“You have to be able to accept failure to get better.”
– LeBron James
A close friend, Howard Bornstein, recently penned an article on Medium describing “ultimate mastery” as a framework toward achieving flow. It’s worth reading his post which triggered a question of whether an iterative model of Miller’s pyramid of assessment, which is related to Noel Burch’s four stages of competence, might be more representative of the process of innovation in practice, rather than the concept of “ultimate mastery.”
A flow state is the mental state in which a person performing some activity is fully immersed in a feeling of energized focus, enjoyment in the process, and complete absorption in an activity resulting in the transformation of one’s sense of time.
The examples of flow state that are often romanticized in movie montages tend to be at the redesign stage. While these stylized moments of brilliance capture the most attention, the exercise in entrepreneurship that follows is the subsequent learning of the implications of the redesign, and understanding of their cause of effect, which is necessary to apply the innovation most efficiently. The teaching that exists between ‘Knowing How’ a system works and its application is how teams are built and companies scale. Flow states are represented by and can happen as bursts within any layer of this model. To borrow Mr. Bornstein’s analogy, Michael Jordan making his 3 pointer is a flow state example at the ‘Does’ level, a professor engrossed in their lecture is a flow state example at the ‘Shows How’ level, and how time vanishes while reading a book are flow state examples at the ‘Knows How’ or ‘Knows’ stages, depending on the content of the material.
Ironically, fully understanding a system and then teaching it to others is also what drives competition, which subsequently sparks further innovation and improvement through redesign to stay ahead.
My point is, this system does not lend itself well to a concept of “ultimate mastery” because for every Michael Jordan, there is a LeBron James who succeeds them, not necessarily because they are a better athlete per se, but because the game has evolved and so has the play style.

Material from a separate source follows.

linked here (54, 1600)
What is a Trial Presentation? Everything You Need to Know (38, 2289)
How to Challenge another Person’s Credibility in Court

This idea of successive iterations across stages of development is not incongruent with the concept of mastery, and one might expect that further iterations drives greater competence. To revisit Mr. Bornstein’s analogy – NBA players begin their careers on the playground, then iterate on their skillset through high school, college, professional leagues, or Olympic competitions, each with their own rules, competitors, and challenges requiring redesign of their athleticism and play style. The rules of academia or entrepreneurship are no different in framework and this model applies equally well there. As to whether “ultimate mastery” can exist? I propose that the journey is more important than the destination.